Montenegrin Withholding Taxes
The main features of the Malta-Montenegro tax treaty are as follows:
Dividend Income
The Double Tax Treaty Malta Montenegro states that the maximum Montenegrin withholding tax on dividends distributed by a Montenegrin resident company to a Maltese resident company where the Maltese resident company holds at least 25% of the share capital of the Montenegrin resident company is 5%. In all other cases, the maximum Montenegrin withholding tax is 10%.
Interest Income
The Double Tax Treaty Malta Montenegro sets out a maximum Montenegrin withholding tax of 10% on interest paid by a Montenegrin resident to a Maltese resident beneficial owner of the interest income.
Royalty Income
The Double Tax Treaty Malta Montenegro sets out a maximum Montenegrin withholding tax of: – 5% on royalties paid for the use of, or the right to use, any copyright of literary, artistic or scientific work (including cinematograph films or films or tapes used for radio or television broadcasting) – 10% on royalties paid for the use of, or the right to use, any patent, trademark, design or model, plan, secret formula or process, or for the use of, or the right to use, industrial, commercial or scientific equipment, or for information concerning industrial, commercial or scientific experience by a Montenegrin resident to a Maltese resident beneficial owner of the royalty income.
Other Income
The Double Tax Treaty Malta Montenegro states that pensions and other similar remuneration from Montenegrin sources to a Maltese resident individual may only be taxed in Malta.

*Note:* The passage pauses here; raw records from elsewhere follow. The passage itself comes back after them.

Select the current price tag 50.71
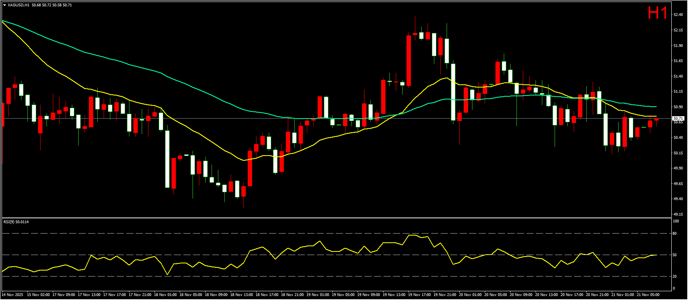Screen dimensions: 688x300 (x=678, y=119)
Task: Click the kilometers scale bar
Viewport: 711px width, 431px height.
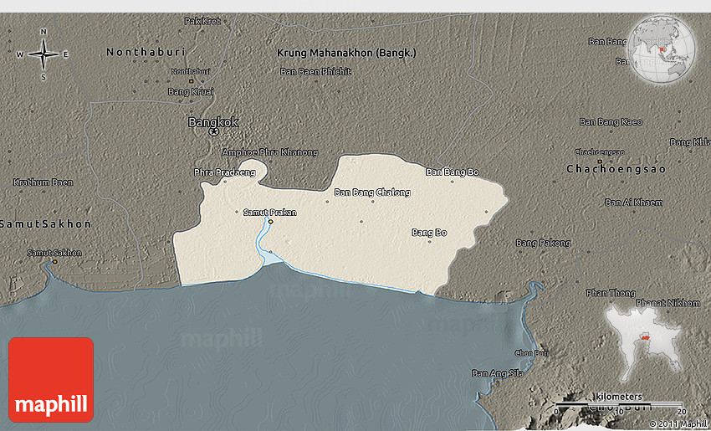Action: pos(619,403)
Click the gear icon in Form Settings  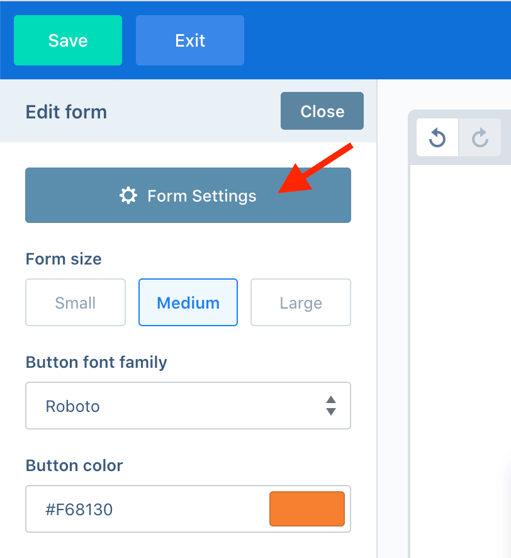(x=128, y=195)
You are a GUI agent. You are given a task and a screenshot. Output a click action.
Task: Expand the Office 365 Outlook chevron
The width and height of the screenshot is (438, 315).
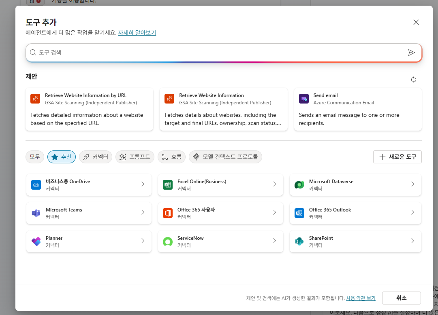[x=412, y=212]
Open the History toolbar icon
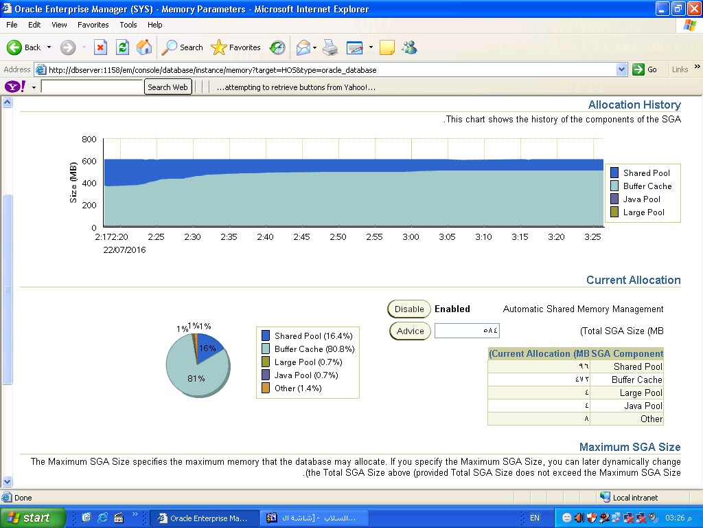703x528 pixels. tap(277, 47)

However, this does not apply for pensions paid by under the social security legislation of the Montenegrin state, which are taxable in Montenegro only.
When navigating tax matters from Malta to Montenegro and from Montenegro to Malta, it’s essential to understand how the Double Tax Treaty between the two countries impacts taxation on income, capital gains, and other financial obligations. This treaty ensures that individuals and businesses benefit from reduced tax liabilities and avoid the risk of double taxation. By leveraging this agreement, both residents and companies can optimise their tax position when operating or investing across Malta to Montenegro or Montenegro to Malta. Please contact us should you require any more information on the Malta-Montenegro Double Tax Treaty and the unique tax planning opportunities.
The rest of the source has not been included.